_Selection:_
+===+
- Born: Julián Hernández Pérez 1972 (age 53–54) Mexico City, Mexico
- Education: Centro Universitario de Estudios Cinematográficos
- Occupation: Filmmaker
- Years active: 1992–present

= Julián Hernández (filmmaker) =

Mexican multi-awarded filmmaker (born 1972)

Julián Hernández (born 1972 in Mexico City, Mexico as Julián Hernández Pérez) is a Mexican multi-awarded filmmaker. He won twice the Teddy Award at Berlin Film Festival with his movies Thousand Clouds of Peace Fence the Sky, Love, Your Being Love Will Never End (2003), and Raging Sun, Raging Sky (2009). He studied at the Centro Universitario de Estudios Cinematográficos (CUEC), from where he was expelled due to his gay-themed films during a homophobic administration, and was not mentioned as a serious director until he started winning international recognition. He has credited his use of cinematographic language to influences from filmmakers such as Michelangelo Antonioni, Leonardo Favio, Robert Bresson, and Alain Resnais. Hernández has directed more than 20 awarded short films (both documentaries and fictional), and became a gay-cinema icon for his feature films, including Broken Sky. Along with producer and director Roberto Fiesco, he founded Cooperativa Cinematográfica Morelos. which later became the prestigious production company Mil Nubes Cine, producing 29 films over two decades.
+===+
_Problem a:_ Shift every coordinate in the answers up by 91 and give the rows again, requests included, starting at the line that contains "This screenshot has height=454, width=940." and ending at the line that contains "click(604, 271)". Leave the pictures out of your answer.

_Material:_
+===+
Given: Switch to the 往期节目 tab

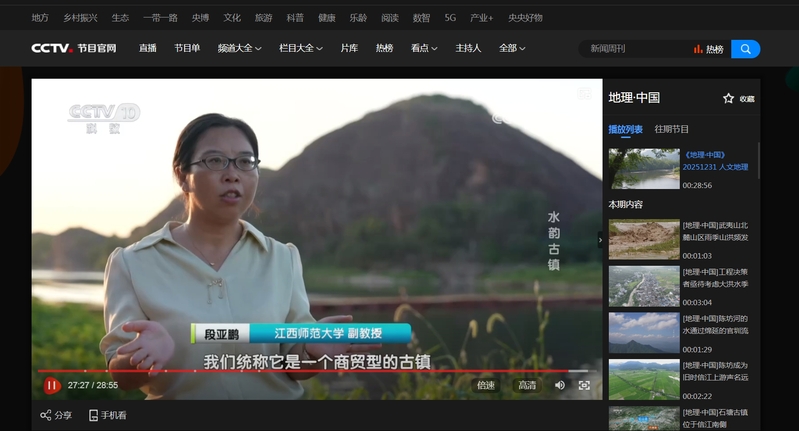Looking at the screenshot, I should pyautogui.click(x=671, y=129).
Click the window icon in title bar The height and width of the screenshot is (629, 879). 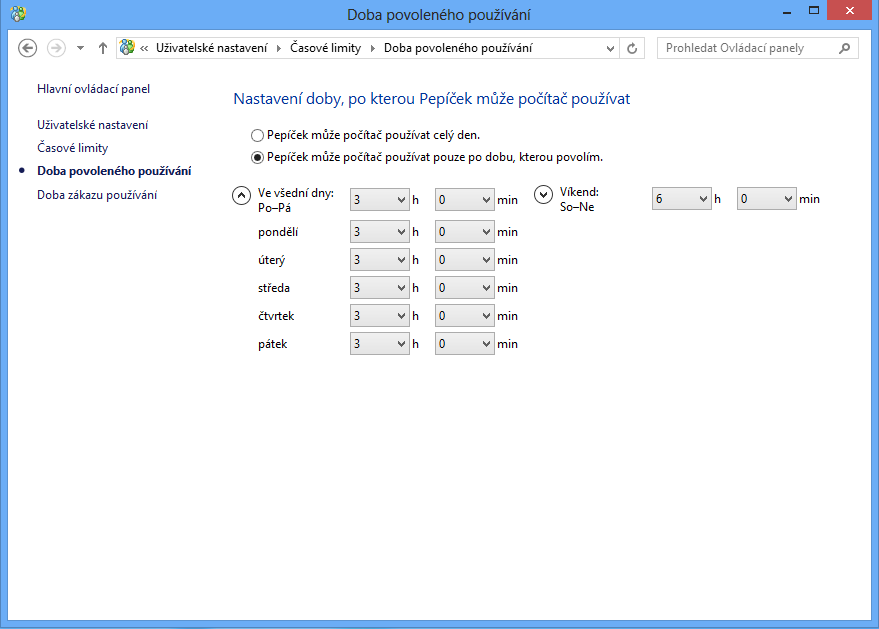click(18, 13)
+===+
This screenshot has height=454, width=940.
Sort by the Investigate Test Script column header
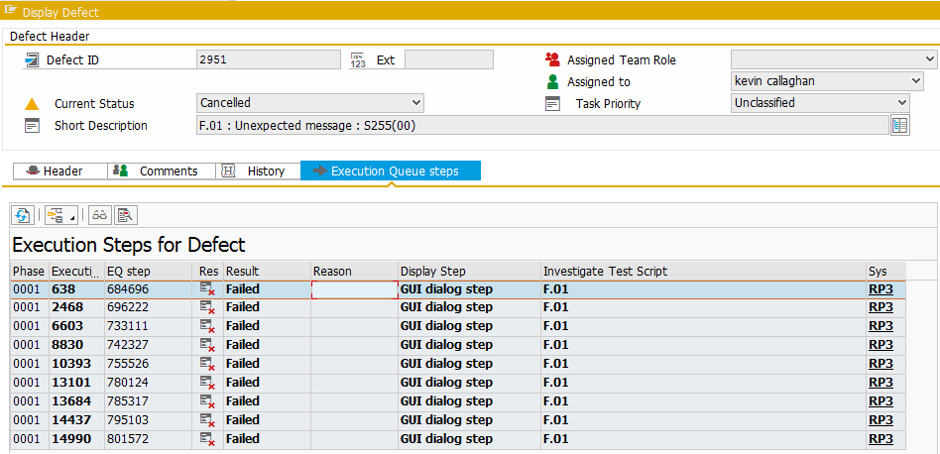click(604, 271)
+===+
_Problem b:_ Update the profile of the filmmaker Julián Hernández, starting at "- Born: Julián" and ending at "filmmaker (born 1972)", so that "Mexico City" reads "Ciudad de México".

_Output a:_
This screenshot has height=454, width=940.
Sort by the Investigate Test Script column header
click(695, 362)

_Output b:_
- Born: Julián Hernández Pérez 1972 (age 53–54) Ciudad de México, Mexico
- Education: Centro Universitario de Estudios Cinematográficos
- Occupation: Filmmaker
- Years active: 1992–present

= Julián Hernández (filmmaker) =

Mexican multi-awarded filmmaker (born 1972)